* Instructions for the task
Reproduce word for word the part of the items that opens with the line containing "Given: Click the gray" and closes with the last line of the items, both ends included.

* Material for this task
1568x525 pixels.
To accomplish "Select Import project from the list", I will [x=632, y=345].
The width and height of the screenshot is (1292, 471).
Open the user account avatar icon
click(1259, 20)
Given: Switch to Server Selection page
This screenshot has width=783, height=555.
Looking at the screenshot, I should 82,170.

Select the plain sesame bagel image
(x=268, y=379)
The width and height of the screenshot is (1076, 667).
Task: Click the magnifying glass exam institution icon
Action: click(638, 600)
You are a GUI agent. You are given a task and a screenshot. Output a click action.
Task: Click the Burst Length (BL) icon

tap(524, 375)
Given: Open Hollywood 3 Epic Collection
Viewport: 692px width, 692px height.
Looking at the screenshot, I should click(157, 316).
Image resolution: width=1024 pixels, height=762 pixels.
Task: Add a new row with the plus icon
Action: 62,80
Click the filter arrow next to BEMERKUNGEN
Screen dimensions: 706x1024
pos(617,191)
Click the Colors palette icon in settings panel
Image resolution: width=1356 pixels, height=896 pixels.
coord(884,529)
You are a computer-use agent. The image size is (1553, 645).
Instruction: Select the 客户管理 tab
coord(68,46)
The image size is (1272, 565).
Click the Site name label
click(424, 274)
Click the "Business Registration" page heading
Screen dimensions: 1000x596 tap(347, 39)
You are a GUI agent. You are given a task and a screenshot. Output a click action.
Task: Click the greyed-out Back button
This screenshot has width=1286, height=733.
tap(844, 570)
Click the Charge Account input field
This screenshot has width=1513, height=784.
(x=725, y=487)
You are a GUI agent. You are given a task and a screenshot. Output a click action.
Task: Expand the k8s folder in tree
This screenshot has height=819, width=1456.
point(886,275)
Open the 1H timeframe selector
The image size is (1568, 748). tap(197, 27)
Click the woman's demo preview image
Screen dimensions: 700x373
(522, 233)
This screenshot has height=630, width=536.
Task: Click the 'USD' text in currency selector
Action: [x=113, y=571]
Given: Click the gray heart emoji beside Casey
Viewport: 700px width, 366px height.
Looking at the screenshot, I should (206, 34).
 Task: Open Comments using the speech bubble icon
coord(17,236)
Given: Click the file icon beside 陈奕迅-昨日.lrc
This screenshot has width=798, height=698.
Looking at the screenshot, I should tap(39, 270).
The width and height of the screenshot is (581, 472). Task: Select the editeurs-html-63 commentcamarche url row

* Task output
Given: Click the gray heart emoji beside Casey
Viewport: 700px width, 366px height.
Looking at the screenshot, I should (206, 34).
 Task: Open Comments using the speech bubble icon
coord(17,236)
Given: Click the file icon beside 陈奕迅-昨日.lrc
This screenshot has width=798, height=698.
Looking at the screenshot, I should tap(39, 270).
The width and height of the screenshot is (581, 472). Task: Select the editeurs-html-63 commentcamarche url row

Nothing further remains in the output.